Alexandru (Sándor) Tyroler (October 19, 1891, Garamszentkereszt, now Žiar nad Hronom, Slovakia-February 3, 1973, in Budapest, Hungary) was a chess master who won the first three Romanian championships.

Sándor Tyroler was born in Garamszentkereszt (Hronský Svätý Kríž, Heiligenkreuz an der Gran) in Austro-Hungarian Empire (now Slovakia) into a Hungarian Jewish family. After World War I, following the Treaty of Trianon (1920), he became a citizen of Romania.
_ _ _ _ _ _ _
_APPLY WHAT YOU READ_.
(1) According to the text on Alexandru Tyroler, what country did he become a citizen of after World War I?
(2) Continue the text on Alexandru Tyroler from where it stops.

_RECORD EXTRACTS_.
_ _ _ _ _ _ _
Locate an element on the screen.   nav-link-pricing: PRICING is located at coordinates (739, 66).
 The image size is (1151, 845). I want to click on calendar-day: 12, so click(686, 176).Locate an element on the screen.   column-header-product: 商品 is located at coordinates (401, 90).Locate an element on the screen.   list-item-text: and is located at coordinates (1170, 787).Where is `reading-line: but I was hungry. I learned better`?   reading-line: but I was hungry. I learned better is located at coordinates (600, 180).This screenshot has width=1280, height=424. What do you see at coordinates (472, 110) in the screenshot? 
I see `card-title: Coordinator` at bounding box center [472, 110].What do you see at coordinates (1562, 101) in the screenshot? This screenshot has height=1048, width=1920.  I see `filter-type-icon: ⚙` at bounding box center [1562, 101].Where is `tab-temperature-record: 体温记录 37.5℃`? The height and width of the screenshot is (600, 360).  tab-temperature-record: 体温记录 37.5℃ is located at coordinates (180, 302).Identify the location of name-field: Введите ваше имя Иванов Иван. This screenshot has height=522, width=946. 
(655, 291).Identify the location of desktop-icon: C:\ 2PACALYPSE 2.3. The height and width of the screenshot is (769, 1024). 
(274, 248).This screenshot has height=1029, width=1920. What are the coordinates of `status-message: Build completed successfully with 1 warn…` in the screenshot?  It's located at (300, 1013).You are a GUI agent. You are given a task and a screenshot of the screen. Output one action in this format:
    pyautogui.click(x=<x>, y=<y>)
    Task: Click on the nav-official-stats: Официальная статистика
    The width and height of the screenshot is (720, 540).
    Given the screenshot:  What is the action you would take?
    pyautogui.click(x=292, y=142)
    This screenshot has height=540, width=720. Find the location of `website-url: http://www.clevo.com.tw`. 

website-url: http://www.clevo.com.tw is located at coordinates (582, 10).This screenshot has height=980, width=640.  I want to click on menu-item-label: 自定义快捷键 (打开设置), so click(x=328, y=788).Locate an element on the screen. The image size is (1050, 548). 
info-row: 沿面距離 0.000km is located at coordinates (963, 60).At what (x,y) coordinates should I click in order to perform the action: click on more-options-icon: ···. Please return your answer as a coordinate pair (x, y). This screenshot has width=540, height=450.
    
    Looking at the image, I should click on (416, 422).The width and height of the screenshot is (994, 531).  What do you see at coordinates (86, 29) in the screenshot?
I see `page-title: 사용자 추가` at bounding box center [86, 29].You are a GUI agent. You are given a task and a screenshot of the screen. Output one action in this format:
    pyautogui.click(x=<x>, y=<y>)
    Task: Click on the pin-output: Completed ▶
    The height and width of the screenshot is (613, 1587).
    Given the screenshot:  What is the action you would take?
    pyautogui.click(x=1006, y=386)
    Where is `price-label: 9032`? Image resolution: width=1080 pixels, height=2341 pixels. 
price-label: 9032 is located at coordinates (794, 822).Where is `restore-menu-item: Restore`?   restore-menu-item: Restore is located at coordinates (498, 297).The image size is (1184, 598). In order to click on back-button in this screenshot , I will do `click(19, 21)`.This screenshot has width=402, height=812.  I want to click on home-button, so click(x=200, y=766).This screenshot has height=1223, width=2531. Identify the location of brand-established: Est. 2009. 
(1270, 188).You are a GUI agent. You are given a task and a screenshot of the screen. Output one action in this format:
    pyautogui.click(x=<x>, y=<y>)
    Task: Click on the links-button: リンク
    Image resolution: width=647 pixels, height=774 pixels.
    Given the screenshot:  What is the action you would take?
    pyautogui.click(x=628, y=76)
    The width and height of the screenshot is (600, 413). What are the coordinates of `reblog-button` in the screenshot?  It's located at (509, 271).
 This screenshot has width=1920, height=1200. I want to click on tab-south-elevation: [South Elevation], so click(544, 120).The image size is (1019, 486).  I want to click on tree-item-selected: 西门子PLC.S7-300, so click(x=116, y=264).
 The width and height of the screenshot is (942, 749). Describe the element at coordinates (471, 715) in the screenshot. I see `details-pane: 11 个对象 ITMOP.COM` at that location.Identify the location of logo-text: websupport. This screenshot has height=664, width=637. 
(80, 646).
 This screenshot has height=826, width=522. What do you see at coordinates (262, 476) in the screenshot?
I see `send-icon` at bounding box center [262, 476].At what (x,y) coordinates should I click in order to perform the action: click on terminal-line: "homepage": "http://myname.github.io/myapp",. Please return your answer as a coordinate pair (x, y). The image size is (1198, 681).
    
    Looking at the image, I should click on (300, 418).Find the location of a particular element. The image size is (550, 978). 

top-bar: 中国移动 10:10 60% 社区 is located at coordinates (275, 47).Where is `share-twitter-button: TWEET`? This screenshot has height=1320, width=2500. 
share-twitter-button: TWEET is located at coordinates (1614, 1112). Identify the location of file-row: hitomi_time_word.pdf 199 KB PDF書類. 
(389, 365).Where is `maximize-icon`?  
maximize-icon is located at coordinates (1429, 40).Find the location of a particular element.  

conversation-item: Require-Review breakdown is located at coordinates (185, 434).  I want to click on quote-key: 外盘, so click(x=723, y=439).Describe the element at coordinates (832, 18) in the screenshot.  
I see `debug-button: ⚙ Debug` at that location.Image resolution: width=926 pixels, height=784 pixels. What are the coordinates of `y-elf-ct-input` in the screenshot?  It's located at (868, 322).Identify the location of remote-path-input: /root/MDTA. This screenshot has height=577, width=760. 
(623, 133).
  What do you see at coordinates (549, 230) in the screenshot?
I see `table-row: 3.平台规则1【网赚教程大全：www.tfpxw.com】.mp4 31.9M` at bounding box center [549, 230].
_ _ _ _ _ _ _
_ANSWERS FOR EACH ITEM_.
(1) Romania, following the Treaty of Trianon (1920).

(2)
In 1912, he took 5th in Temesvár (Austria-Hungary), now Timișoara, Romania. In 1925, he won in Bucharest. In 1926, he won the first Romanian championship in Sibiu. In 1927, he won in Bucharest (ROM-ch). In 1928, he took 15th in The Hague (Amateur World Championship, Max Euwe won). In 1929, he won in Iaşi (ROM-ch). In 1929, he took 6th in Bucharest. In 1930, he took 3rd in Cernăuţi (ROM-ch).

Tyroler represented Romania in the 2nd unofficial Chess Olympiad at Budapest 1926, where he won the team bronze medal. He also played at 3rd board (+4 –7 =4) in the 3rd Chess Olympiad at Hamburg 1930.